* THE TASK:
From the line that holds "Instruction: Click the" down to the last line of the listing below, reproduce each line exactly and nothing more, omitting pictures.

* DATA EXTRACT:
============================================================
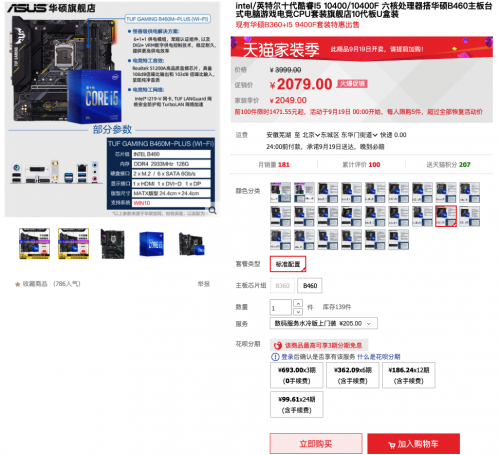Click the star icon to favorite product
The image size is (500, 455).
coord(18,284)
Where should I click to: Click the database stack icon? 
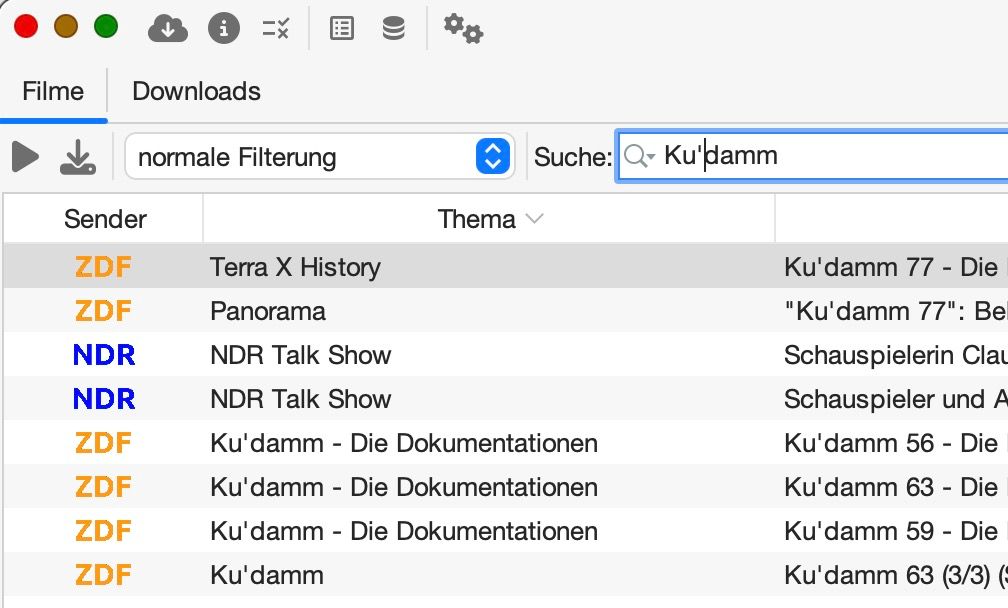[394, 29]
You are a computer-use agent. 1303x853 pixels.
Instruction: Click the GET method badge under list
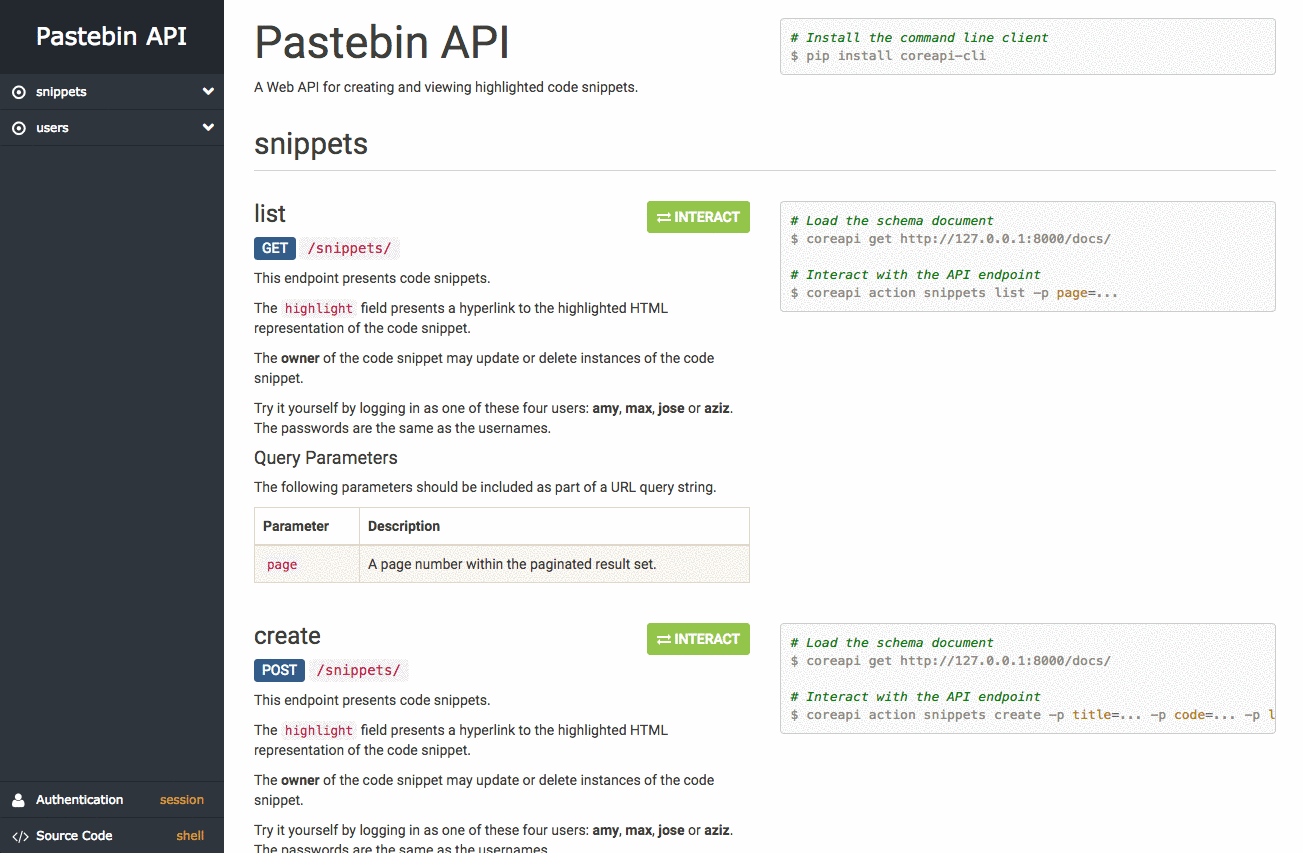point(274,248)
============================================================
* WRITTEN ANSWER:
Instruction: Click the GET method badge under list
point(274,248)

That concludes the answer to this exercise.